You work on a two‑sided travel search marketplace and product wants to add a “High Wi‑Fi” badge/filter in the search bar to help remote workers. Recommend whether to launch based on an experiment you design. Be specific and address the following:
-
Randomization under interference: choose and justify one design (user‑level A/B, market‑day switchback, or geo/cluster randomization). Explicitly discuss potential SUTVA violations (demand spillovers, supply re‑ranking, word‑of‑mouth) and how your design mitigates them.
-
Metrics: pre‑specify primary success metrics (e.g., GMV/visitor, bookings/1k searches, conversion%, AOV) and guardrails (bounce%, latency p95, partner cancellations, non‑Wi‑Fi listing CTR). Define exactly how each is computed and at what aggregation level.
-
Intermediate metrics if topline is flat: badge/filter usage rate, CTR to Wi‑Fi listings, dwell time, queries per session, supply coverage with Wi‑Fi badge, search refinement rate.
-
Power, sample size, and runtime: compute MDE and duration using these constraints and baselines: daily active searchers=2,000,000; baseline search→booking conversion=3.0%; AOV=$120; variable margin=12%; treatment share=50%; desired power=0.80; alpha=0.05; cluster choice implies ICC=0.02 with average market‑day cluster size=20,000 visitors; stop only at full weeks. Product expects a 0.20–0.40 percentage‑point lift in conversion—show whether this is detectable and how many weeks are needed under your chosen design (include design effect if clustered).
-
Analysis plan: variance reduction (e.g., CUPED/stratification), outlier handling, heterogeneity (remote‑heavy markets, mobile vs desktop, business vs leisure), pre‑commit stopping rule, and how you will check randomization balance and interference diagnostics.
-
Decision rule to NPV: translate estimated effects into incremental margin dollars. Assume a one‑time engineering cost of $400k and an ongoing partner churn risk if CTR to non‑Wi‑Fi listings drops >5%. State precise launch/hold/kill thresholds.
-
If the A/B is impractical (e.g., heavy interference), propose a quasi‑experiment (staggered geo roll‑out with difference‑in‑differences and negative‑control outcomes). Specify the exact calendar, identification assumptions, and robustness checks.
Deliver: a written design, formulas used, and the numeric recommendation to launch or not under plausible effect sizes.

**COLLECTED MATERIAL:**
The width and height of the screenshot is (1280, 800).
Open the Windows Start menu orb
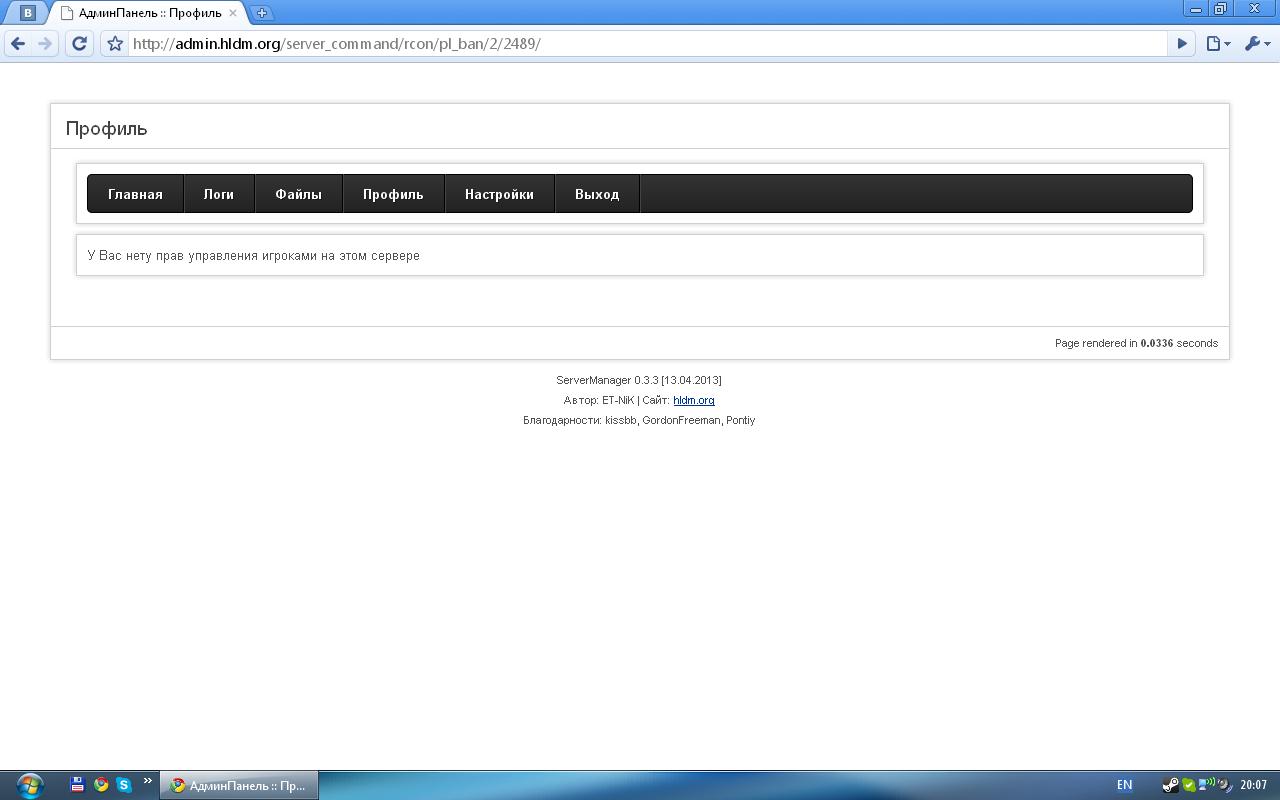[30, 784]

**REQUIRED ACTION:** In the Wi-Fi badge experiment prompt, what one-time engineering cost is to be assumed?

**RESULT OF THE TASK:** $400k